I’m at Seattle this week, at SAS Global Forum, and it is even greater than usual. I go to several conferences each year, some because I am presenting, some because there is a topic that particularly interests me, but there are three I go to every year. Of these, SAS Global Forum is the one I would absolutely not miss. It is not for those on a limited budget, but it is worth it. You get the chance to meet A LOT of the smartest people in the world. Seriously. And I have a basket of degrees and am married to an honest-to-God rocket scientist so my bar for “smartest people in the world” is pretty high.
One of the other two I always attend are the Western Users of SAS Software conference, you learn a lot , it’s relatively inexpensive and not far to travel. Lots of bang for the buck. The second is the SPSS Directions conference.
At ALL of these, and in general, in the back of my mind all of the time, I am looking for “the next big thing”. Whether as an individual, a university or a company, I think to stay competitive in the long-run you need to be ahead of the learning curve, as people who want to be smart-asses refer to it, “bleeding edge”. Think about it, if you were teaching statistics twenty years ago, you had the choice of having your students learn SPSS, SAS, SYSTAT, BMDP or Minitab. Of those, BMDP, which was “for real statisticians”, kind of like the R of the day, is one I haven’t seen used in years. I thought SYSTAT was off the market but I did see an ad for it recently, surprised to hear it still existed.
If you had taught your students SAS twenty years ago and they stuck with it they are much more marketable now than if you had made the other choices. My definition of marketable is based on how many jobs are available requiring SAS as skill, and how extensible those skills are. For example, Stata is not really feasible to use for running a company’s entire data management and data analysis. If you are an individual economist and you just need to do some specific econometric procedures, you don’t care about that, but if you are looking for “the next big thing”, something that will be around and used by millions of people twenty years from now, Stata is probably not it. Actually, I don’t think that’s their plan, anyway. I think their plan is to be a very good choice for high-level statistical analysis and stay in business as a profitable company.

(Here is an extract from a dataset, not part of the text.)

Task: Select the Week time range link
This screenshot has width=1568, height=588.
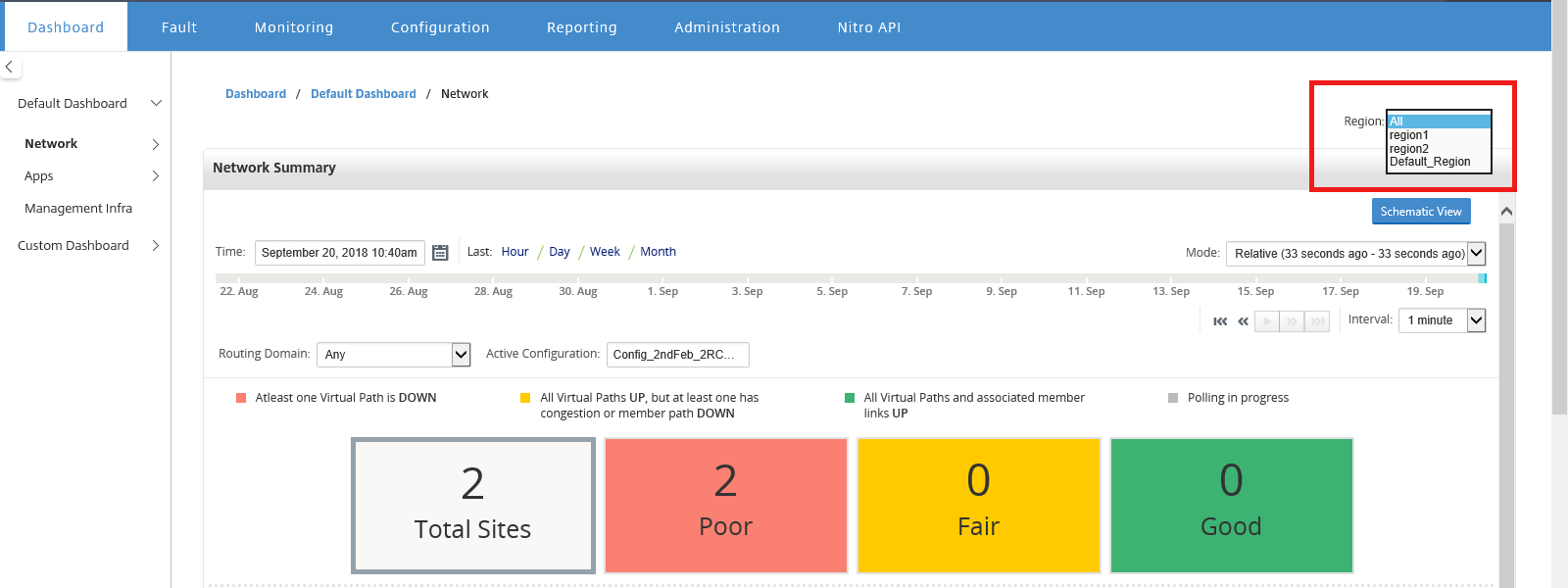Action: click(x=605, y=252)
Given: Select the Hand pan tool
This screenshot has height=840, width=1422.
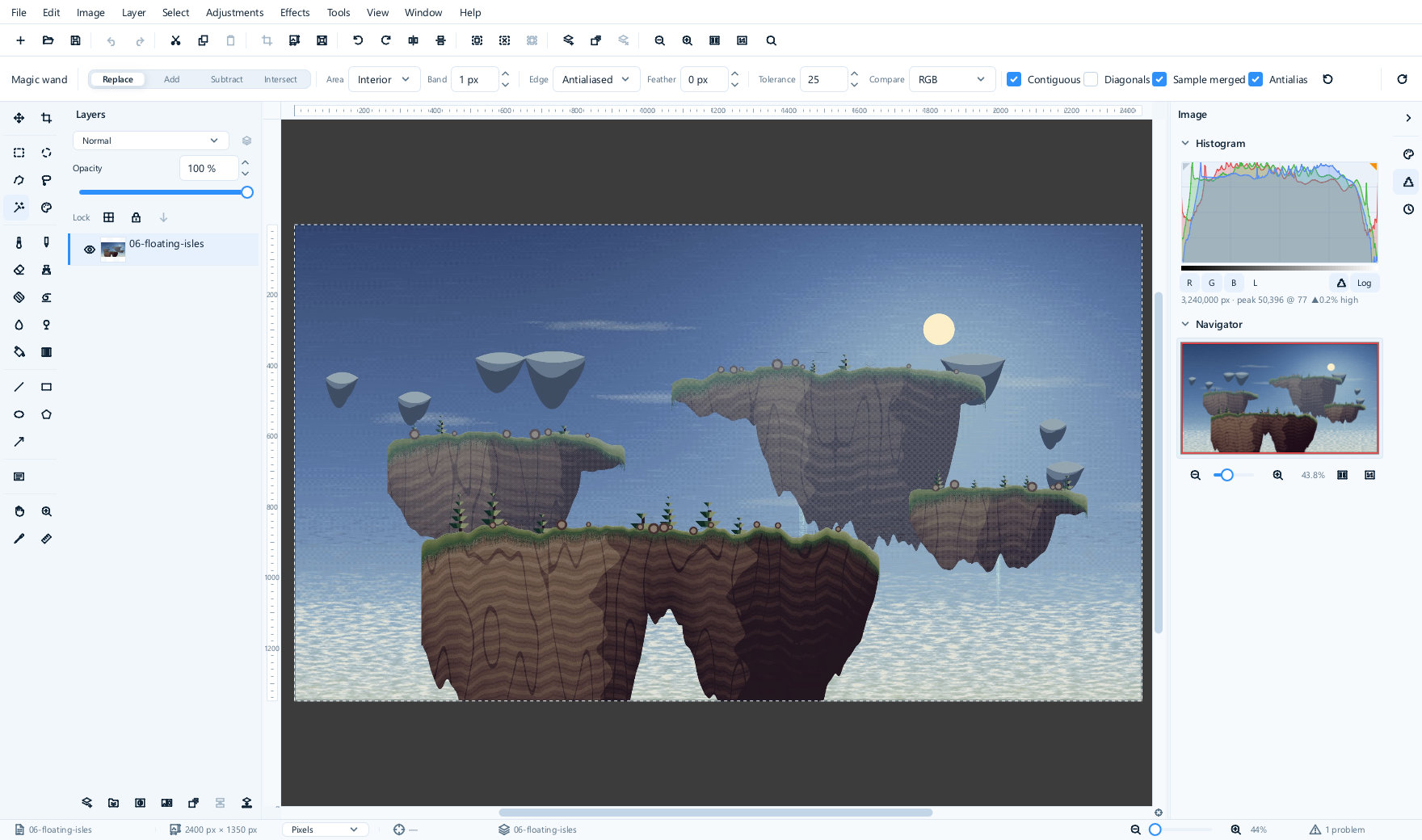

Contrary to what some people seem to think, R is definitely not the next big thing, either. I am always surprised when people ask me why I think that, because to my mind it is obvious. Note: For those of you who were so unhappy with the example I used previously, here is a new snippet of code from the site R by example
Below is an example of R code:
# Goal: Simulate a dataset from the OLS model and obtain
# obtain OLS estimates for it.
x <- runif(100, 0, 10) # 100 draws from U(0,10)
y <- 2 + 3*x + rnorm(100) # beta = [2, 3] and sigma = 1
# You want to just look at OLS results?
summary(lm(y ~ x))
# Suppose x and y were packed together in a data frame --
D <- data.frame(x,y)
summary(lm(y ~ x, D))
# Full and elaborate steps --
d <- lm(y ~ x)
# Learn about this object by saying ?lm and str(d)
# Compact model results --
# Pretty graphics for regression diagnostics --
I know that R is free and I am actually a Unix fan and think Open Source software is a great idea. However, for me personally and for most users, both individual and organizational, the much greater cost of software is the time it takes to install it, maintain it, learn it and document it. On that, R is an epic fail. It does NOT fit with the way the vast majority of people in the world use computers. The vast majority of people are NOT programmers. They are used to looking at things and clicking on things.
There are two developments that I see coming as The Next Big Thing.
Data visualization. I am teaching a workshop this summer on this topic. This isn’t an ad, it is not open to the public so you can’t come anyway. I’m teaching it because I have seen more and more professors AND students frustrated by the fact that the average graduate student has trouble really understanding statistics. They may be able to get the correct answer on a multiple choice test that asks about a critical p-value. I have lived over half a century now and discovered that life holds very few multiple choice tests. We need statistical thinking, data literacy or whatever cool catch phrase someone can coin. This is the wave of the future. I am going to use examples from SPSS, SAS Enterprise Guide and JMP in this course because they can all be done with the pointing and clicking AND for those who want to go further all have a coding option, giving that extensibility thing.
Analyzing enormous quantities of unstructured data: First, let me explain structured data. That is data that is in a set format. Say, you have your annual expenditures. The first column is date of expense, the second column is check number, the third is the amount. That’s structured data. It can be over more than one row and in all sorts of other ways but the main point is that you have some sort of definite structure. The overwhelming majority of data – forum posts, blogs, comments on customer service cards, websites, etc. etc. is unstructured data. People start wherever they want, finish wherever they want, change subjects and just basically do it however the hell they way. And there is a ginormous amount of this stuff. The Next Big Thing is going to be finding meaning from this data. Google and its imitators are doing it with their search engines. Every company that has a clue is mining for market information.
So, for the next year, those are the eggs I am putting in my basket. I am sure the shape of those two fields will change over the years, but I guarantee that neither will go the way of BMDP, MUMPS and COBOL.